Я тоже едва вынесла десять минут, потом решительно встала, привернула лампу, заперла дверь и легла.

Следующее утро было холодным и неприветливым и навело меня на мысль позаботиться о сене для коровы.

Я вспомнила, что видела когда-то на лугу у ручья сеновал; может, там еще есть сено. Машина Гуго мне без пользы. Уходя, он унес ключи. Да и будь ключи — тоже было бы мало толку. Всего две недели назад, по настоянию дочек, я с величайшими трудностями получила права и поэтому ни за что не решилась бы въехать в ущелье. Нашла в гараже несколько старых мешков и, окончив уборку хлева, отправилась за сеном.

На сеновале у ручья я действительно нашла немного сена. Набила им мешки, связала их друг с другом и поволокла за собой. Но скоро обнаружила, что в качестве транспортного средства мешки на каменистой тропе непригодны. Тогда я оставила два мешка на обочине, взвалила два других на плечи и потащила к дому. Убрала из гаража инструменты, сложила их в кладовой при кухне, потом принесла оставшиеся мешки и сложила сено в гараже.

После обеда еще дважды ходила за сеном, и на другой день — тоже. Было ведь только начало мая, а в эту пору в горах иногда бывает очень холодно. Пока было просто прохладно, моросило, но корова вполне могла пастись на лужайке. Она казалась вполне довольной новой жизнью и терпеливо сносила неуклюжую дойку. Иногда только поворачивала свою большую голову, словно потешаясь над моими усилиями, но стояла спокойно и никогда не лягалась. Она была дружелюбна и иногда — чуть высокомерна.

Пораскинув умом, как мне звать корову, окрестила ее Беллой. В этих местах коров так никогда не называли, однако — почему нет? — имя короткое и благозвучное. Корова скоро поняла, что теперь ее звать Беллой, и поворачивала голову на мой оклик. Очень бы хотелось знать, как ее звали раньше: Пеструха, Грета или, может, Серка. Собственно, имя ей вообще было не нужно, она была единственной коровой в этом лесу, а скорее всего — и в стране.

У Лукса имя тоже было совершенно неподходящее, оно свидетельствовало о дремучей темноте местных жителей. Но с давних пор всех охотничьих собак в долине звали Луксами [Luchs (нем.) — рысь.]. Настоящих рысей истребили так давно, что никто в долине их и в глаза не видел. Может, кто-нибудь из предков Лукса загрыз последнюю настоящую рысь и в награду получил свое имя.

Пасмурная погода сменилась обложным дождем, а потом — настоящей вьюгой. Белла стояла в хлеву и жевала сено, а у меня внезапно появился досуг — поразмыслить. В моей — то есть Гуго — книжке под десятым мая помечено: переучет.

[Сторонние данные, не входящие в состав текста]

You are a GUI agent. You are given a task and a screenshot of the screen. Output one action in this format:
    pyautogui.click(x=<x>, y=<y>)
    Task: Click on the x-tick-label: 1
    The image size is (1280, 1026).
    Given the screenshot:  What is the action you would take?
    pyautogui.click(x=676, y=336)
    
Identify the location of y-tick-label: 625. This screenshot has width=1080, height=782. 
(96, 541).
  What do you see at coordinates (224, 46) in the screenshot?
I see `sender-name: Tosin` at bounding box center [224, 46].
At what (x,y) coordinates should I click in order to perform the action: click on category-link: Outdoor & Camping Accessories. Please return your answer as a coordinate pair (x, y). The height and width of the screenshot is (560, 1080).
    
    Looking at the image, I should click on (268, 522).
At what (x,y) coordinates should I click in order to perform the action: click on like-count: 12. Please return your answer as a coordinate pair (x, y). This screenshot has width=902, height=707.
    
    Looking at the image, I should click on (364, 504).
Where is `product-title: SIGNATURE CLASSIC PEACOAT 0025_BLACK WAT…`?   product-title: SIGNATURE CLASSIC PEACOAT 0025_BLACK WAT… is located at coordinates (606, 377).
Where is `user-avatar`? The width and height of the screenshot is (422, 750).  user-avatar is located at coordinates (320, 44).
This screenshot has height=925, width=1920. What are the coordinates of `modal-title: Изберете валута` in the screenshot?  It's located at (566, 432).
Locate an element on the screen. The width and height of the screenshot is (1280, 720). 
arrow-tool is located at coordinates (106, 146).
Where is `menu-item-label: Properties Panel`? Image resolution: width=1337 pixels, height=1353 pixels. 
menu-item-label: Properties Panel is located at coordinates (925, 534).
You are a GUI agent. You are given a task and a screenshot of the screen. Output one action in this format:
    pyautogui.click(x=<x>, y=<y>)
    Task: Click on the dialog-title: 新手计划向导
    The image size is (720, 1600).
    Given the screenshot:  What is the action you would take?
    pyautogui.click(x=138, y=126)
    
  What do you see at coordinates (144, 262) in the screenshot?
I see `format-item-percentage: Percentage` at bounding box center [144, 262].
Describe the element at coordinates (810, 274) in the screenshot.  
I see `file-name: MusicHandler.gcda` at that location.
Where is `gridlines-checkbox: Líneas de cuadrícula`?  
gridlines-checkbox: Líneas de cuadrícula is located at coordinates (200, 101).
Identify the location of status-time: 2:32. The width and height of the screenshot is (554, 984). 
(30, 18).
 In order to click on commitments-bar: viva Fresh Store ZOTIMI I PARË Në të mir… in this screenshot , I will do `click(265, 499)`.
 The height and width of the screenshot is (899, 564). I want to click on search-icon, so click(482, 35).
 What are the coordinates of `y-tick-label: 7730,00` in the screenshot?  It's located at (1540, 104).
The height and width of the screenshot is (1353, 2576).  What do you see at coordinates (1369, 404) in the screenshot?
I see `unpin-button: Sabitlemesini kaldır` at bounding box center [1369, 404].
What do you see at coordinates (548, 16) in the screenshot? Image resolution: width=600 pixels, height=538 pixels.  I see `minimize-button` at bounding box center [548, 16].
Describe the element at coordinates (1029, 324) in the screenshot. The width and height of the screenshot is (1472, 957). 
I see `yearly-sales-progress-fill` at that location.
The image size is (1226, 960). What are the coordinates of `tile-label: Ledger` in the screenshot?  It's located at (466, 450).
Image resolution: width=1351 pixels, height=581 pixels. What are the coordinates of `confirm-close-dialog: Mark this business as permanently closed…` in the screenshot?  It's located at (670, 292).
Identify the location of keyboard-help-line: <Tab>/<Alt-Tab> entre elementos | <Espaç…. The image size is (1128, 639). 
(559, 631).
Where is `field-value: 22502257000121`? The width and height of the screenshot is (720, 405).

То десятое мая было настоящим зимним днем. Снег, вначале таявший, теперь держался, а с неба все сыпало.

Началось с того, что я проснулась и почувствовала себя полностью беззащитной. Физическая усталость прошла, навалились раздумья. Прошло десять дней, а в моем положении ничего не изменилось. Десять дней я глушила себя работой, но стена никуда не делась, и никто за мной не приехал. Не оставалось ничего другого, кроме как примириться с действительностью. Тогда я еще надеялась, я еще долго надеялась. Даже когда мне пришлось сказать себе, что на помощь больше рассчитывать не приходится, оставалась безумная надежда вопреки разуму и собственной уверенности.

Уже тогда, десятого мая, я была убеждена, что произошла огромная катастрофа. Все говорило за это: отсутствие спасателей, молчание радио и то немногое, что я увидела сквозь стену.

Гораздо позже, лишившись всех надежд, я все не могла поверить, что дочери мои тоже погибли. Они не могли погибнуть, как старик у колодца или женщина на скамейке!

Думая сейчас о дочках, я все вижу их пятилетними, и мне кажется, что уже тогда они ушли из моей жизни. Наверное, в этом возрасте все дети начинают уходить из жизни родителей; мало-помалу они превращаются в посторонних нахлебников. Но происходит это так незаметно, что этого почти не ощущаешь. Хоть и были минуты, когда я подозревала такую чудовищную возможность, да как всякая мать гнала подобные мысли прочь. Нужно ведь было жить дальше, а какая мать сможет жить с такими думами?